Firstly, I would like to caution students regarding the use of solutions when preparing for exams. They are certainly a double-edged sword and since you are planning to invest an enormous amount of time, effort and money into getting a degree, it would be a good idea to use solutions properly from now on. In all cases you should only consult a solution once you think your answer is correct or if you have spent a significant amount of time trying to reach an answer. Coming up with your own conclusion after several minutes of independent thought is far more worthwhile than learning directly from the solution itself. You should also make sure you are critical of all solutions presented to you. Not only will this help your understanding, but solutions may have errors. Therefore if you find that you can't reconcile a solution with yours then take the time to get in touch with the author to discuss the discrepancy. For example, please do contact me if you have spotted a mistake below or would like further guidance on any of the questions.

I will firstly set out a series of hints. Try to do the questions from these alone and if you are still having difficulty then scroll down to the full solutions.

Hints

Section 2 - Physics

1 a) (i) Work out how many degrees are turned through in one second. From this you can work out how long each degree takes.

(ii) Work out how long it takes the discs to turn through $30^{\circ}$ and then use this to evaluate the speed required to traverse $24cm$ in this time.

(iii) Think about the alternatives to the discs rotating $30^{\circ}$ - this is not the only option for molecules to travel through both slits.

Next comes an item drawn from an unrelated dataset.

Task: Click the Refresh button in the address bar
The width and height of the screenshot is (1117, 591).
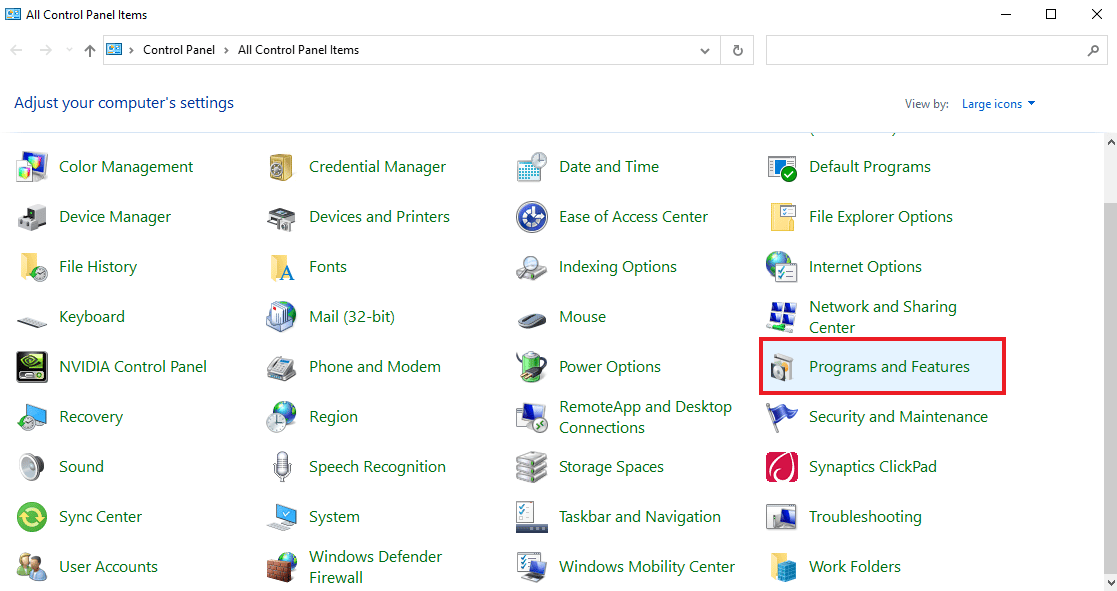Action: (737, 49)
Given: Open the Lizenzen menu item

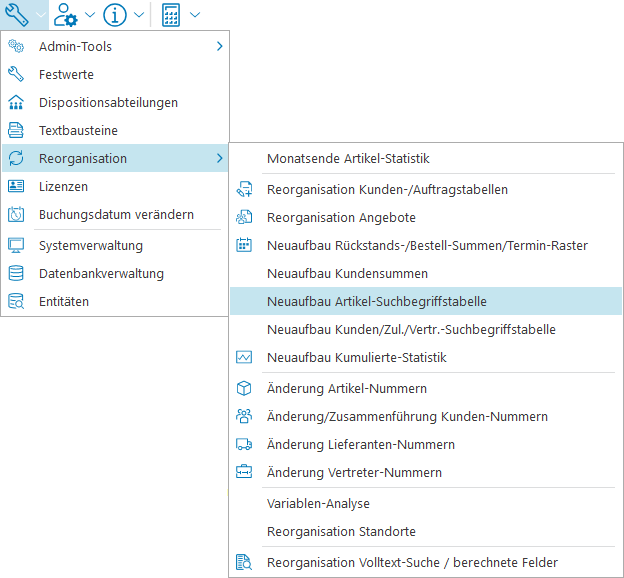Looking at the screenshot, I should (x=63, y=186).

(iv) Repeat the calculation for (ii) with the smallest possible angle of rotation apart from $30^{\circ}$.

(v) Repeat the calculation for (ii) being careful to select the correct values for the maximum and minimum angles turned through.

b) (i) Use the equations of constant acceleration to work out the time taken. Use this in conjunction with the number of degrees turned per second.

(ii) Think about how many degrees the disc must rotate before the hole is in the correct place for the first time after $t=0$. Substitute into your expression in b) (ii) and rearrange for $h$.

(iii) Firstly accept that there is no frequency of rotation that allows this to occur with the particle being released from above the holes. Turn your attention to the amount of time taken for the particle to fall from the upper disc to the lower disc and work from there.

2 a) (i) Use Ohm’s law remembering that the potential difference of the cells combine in series.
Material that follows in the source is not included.